Several years after the Insight TWI report, a Chinese Communist Party (CCP)-linked media company, PCCW, paid Ossoff’s company, reportedly for two documentaries about the Islamic State produced in 2016.

As previously reported by Breitbart News, PCCW Media Limited is owned by Richard Li — who has spoken out against pro-democracy protests in Hong Kong — and the Chinese state-owned China Unicom, which is run by CEO Wang Xiaochu, a member of the CCP.

Ossoff did not initially report the payments from PCCW or Al Jazeera in his candidate financial disclosure statement in May, for sources of income over $5,000 in the last two years. However, two months later, he amended his statement to add PCCW and Al Jazeera the list of sources of income.

His campaign first said the omission was a “paperwork oversight,” but then later said they received less than $5,000 from PCCW but reported the payment for the sake of transparency.

Ossoff has faced a growing number of questions about the CCP-linked company payments, as well as about other ties to the CCP.

In 2012, after he left working for Rep. Hank Johnson (D-GA) as a national security aide, he promoted China’s official news outlet, Xinhua News, telling his Twitter followers: “Esp. during 18th Party Congress, #follow @XHNews (Xinhua – Chinese state media). #ff.”

And as reported by the Washington Free Beacon, Ossoff’s millionaire father met with Chinese “dignitaries” while touring a 60-foot yacht he purchased in 2008 from a China-based shipbuilder tied to Communist Party officials in 2008.

Ossoff has made his production company a central part of his run against incumbent Sen. David Perdue (R-GA). According to the Washington Post:

He has made his films a centerpiece of his campaign, seeking to draw a parallel between his work with investigative reporting and what he said would be a similar effort to uncover such abuses in the United States, if he is elected to the Senate. ‘Fighting corruption is my job,’ he says in an ad showing images from the movies.

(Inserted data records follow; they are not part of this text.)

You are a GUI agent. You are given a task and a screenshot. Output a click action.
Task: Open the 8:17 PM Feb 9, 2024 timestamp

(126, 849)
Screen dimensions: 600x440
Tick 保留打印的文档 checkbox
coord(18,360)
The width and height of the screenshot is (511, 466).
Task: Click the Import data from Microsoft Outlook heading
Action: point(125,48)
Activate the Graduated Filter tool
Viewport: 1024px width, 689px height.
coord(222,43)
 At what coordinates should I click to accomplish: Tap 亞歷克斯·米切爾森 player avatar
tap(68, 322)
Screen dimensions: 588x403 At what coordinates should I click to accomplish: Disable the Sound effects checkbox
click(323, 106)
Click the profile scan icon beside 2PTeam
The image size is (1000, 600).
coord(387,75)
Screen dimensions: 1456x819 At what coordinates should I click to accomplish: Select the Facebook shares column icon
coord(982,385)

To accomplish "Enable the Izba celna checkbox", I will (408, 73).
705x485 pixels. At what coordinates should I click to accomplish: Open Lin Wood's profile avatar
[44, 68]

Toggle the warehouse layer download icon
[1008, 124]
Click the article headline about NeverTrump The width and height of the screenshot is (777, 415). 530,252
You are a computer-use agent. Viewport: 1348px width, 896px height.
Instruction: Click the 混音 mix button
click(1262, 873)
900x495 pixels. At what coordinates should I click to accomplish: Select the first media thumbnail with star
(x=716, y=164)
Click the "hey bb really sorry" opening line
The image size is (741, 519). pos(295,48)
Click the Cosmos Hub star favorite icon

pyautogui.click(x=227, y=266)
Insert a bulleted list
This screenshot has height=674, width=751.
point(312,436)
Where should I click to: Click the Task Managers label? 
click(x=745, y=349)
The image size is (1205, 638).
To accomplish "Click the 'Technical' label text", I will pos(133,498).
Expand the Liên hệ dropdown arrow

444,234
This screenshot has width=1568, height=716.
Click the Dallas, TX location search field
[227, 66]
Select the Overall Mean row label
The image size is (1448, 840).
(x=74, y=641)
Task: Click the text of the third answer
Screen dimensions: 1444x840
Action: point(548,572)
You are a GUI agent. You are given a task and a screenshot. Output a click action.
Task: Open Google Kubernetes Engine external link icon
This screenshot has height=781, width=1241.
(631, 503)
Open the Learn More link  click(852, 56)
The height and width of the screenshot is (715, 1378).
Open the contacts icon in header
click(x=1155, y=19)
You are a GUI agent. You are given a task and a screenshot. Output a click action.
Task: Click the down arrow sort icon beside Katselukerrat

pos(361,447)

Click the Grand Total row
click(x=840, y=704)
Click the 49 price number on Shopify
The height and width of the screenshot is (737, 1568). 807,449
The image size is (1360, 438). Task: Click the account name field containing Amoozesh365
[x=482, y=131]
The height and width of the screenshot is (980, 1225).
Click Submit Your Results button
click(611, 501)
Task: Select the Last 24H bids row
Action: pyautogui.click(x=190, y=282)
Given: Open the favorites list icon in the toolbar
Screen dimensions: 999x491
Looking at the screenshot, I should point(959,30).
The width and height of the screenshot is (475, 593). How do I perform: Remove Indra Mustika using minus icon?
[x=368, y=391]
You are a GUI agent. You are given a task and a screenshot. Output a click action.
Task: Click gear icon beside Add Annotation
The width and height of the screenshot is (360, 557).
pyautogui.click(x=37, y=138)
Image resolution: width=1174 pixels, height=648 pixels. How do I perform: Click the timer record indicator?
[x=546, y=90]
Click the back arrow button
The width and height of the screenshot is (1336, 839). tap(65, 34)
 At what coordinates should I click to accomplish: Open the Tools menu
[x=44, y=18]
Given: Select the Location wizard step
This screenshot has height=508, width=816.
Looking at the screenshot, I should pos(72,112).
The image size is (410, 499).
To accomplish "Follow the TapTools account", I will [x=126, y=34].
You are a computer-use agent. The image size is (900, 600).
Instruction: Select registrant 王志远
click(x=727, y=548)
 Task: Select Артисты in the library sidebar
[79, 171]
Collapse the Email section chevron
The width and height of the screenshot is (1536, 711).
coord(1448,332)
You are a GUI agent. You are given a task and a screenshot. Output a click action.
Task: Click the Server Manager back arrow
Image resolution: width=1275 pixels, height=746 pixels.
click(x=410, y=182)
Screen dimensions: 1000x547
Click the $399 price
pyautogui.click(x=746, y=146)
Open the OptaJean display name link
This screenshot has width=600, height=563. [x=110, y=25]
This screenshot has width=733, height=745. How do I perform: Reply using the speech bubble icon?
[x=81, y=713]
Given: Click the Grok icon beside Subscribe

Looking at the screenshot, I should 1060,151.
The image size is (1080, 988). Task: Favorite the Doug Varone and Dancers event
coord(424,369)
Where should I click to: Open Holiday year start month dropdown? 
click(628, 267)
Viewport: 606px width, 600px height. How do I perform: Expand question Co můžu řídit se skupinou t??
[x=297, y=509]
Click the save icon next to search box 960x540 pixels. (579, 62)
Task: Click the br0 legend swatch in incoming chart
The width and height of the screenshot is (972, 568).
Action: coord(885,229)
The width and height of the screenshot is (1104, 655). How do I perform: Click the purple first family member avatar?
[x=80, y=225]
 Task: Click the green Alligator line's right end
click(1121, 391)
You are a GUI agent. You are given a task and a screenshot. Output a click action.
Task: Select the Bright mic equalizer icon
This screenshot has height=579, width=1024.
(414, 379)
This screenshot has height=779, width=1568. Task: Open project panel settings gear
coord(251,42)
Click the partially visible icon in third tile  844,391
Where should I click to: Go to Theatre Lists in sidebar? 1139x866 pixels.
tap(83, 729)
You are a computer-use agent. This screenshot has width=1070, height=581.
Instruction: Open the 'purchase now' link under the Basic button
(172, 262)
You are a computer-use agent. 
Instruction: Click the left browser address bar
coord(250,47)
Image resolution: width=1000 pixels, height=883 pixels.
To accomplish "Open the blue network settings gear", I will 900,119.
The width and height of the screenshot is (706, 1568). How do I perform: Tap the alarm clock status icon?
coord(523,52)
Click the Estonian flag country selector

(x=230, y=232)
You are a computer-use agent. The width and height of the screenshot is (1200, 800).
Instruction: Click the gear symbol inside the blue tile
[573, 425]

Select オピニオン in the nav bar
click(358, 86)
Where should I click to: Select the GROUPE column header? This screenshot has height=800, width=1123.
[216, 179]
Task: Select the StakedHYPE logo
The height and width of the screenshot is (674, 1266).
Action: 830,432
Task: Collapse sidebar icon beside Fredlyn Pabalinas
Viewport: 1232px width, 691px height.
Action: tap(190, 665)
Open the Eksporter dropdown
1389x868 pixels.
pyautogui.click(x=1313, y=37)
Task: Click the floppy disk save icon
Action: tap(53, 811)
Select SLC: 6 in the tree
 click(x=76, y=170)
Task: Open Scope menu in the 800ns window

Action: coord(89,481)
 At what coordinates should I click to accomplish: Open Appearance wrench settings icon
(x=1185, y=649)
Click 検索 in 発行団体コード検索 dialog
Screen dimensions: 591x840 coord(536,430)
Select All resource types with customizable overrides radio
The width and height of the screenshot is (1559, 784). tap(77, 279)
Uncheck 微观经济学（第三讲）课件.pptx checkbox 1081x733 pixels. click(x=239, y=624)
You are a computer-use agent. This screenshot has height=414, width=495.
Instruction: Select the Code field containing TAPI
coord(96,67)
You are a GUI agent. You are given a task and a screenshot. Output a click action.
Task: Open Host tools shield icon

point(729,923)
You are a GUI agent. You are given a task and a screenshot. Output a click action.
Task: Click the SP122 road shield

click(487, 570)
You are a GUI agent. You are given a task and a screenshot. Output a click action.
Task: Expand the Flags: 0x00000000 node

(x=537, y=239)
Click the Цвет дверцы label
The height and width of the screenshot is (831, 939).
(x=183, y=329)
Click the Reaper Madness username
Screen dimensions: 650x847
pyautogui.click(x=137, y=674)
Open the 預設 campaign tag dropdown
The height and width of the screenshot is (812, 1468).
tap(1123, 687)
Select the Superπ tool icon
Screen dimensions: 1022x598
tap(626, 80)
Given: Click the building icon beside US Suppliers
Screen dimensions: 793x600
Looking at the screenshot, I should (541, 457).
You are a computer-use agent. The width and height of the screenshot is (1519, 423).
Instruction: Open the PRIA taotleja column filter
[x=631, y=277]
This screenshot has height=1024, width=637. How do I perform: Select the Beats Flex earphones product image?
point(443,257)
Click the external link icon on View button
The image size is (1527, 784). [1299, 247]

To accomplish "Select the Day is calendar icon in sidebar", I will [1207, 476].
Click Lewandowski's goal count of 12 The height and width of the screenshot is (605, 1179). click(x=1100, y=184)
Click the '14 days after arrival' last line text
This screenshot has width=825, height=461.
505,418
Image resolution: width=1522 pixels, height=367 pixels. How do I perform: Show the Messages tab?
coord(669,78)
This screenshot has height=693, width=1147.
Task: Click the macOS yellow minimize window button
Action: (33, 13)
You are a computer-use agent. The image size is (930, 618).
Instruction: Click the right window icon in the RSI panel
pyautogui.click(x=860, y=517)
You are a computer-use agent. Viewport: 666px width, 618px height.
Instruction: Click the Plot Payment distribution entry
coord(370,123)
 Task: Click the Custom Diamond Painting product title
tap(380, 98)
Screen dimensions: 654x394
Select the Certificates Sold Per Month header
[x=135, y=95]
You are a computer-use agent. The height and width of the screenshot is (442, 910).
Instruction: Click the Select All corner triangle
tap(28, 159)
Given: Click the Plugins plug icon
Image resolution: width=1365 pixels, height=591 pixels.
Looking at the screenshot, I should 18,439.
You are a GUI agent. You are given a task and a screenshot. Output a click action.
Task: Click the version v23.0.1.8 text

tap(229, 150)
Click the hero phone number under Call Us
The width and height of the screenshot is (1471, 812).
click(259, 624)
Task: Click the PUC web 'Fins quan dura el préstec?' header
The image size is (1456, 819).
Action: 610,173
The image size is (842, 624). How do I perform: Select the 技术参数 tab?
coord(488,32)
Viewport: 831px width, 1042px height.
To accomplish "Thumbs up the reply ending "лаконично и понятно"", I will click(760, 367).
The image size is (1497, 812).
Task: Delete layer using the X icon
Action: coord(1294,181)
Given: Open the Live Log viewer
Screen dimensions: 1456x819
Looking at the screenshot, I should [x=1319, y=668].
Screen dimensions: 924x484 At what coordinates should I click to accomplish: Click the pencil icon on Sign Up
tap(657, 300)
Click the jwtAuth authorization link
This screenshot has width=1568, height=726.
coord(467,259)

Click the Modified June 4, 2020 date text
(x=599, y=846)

The Post reported that Ossoff has declined its request for financial information about his company.

Fox News’s Peter Doocy on Thursday questioned Ossoff on why he waited until after the June Georgia Senate primary to disclose the payments from the PCCW.

Ossoff responded, “This is utter nonsense. My company has produced multiple investigations of atrocities committed by ISIS war criminals.”

Ossoff added, “And these investigations have been aired by dozens of television channels in dozens of countries all over the world. And one of those television channels was in Hong Kong. That is the entire substance of Senator Perdue’s campaign against me.” He then began attacking Perdue.

When Doocy noted the alleged Chinese spy operation targeting Rep. Eric Swalwell (D-CA), and asked whether someone in China could be attempting to influence him, Ossoff lashed out.

“C’mon man. You’re a serious reporter,” Ossoff said. “Do you really believe that a TV channel in Hong Kong airing an investigation that my company produced of ISIS war crimes in Iraq is what you’re implying that it is, or what David Perdue is implying that it is?”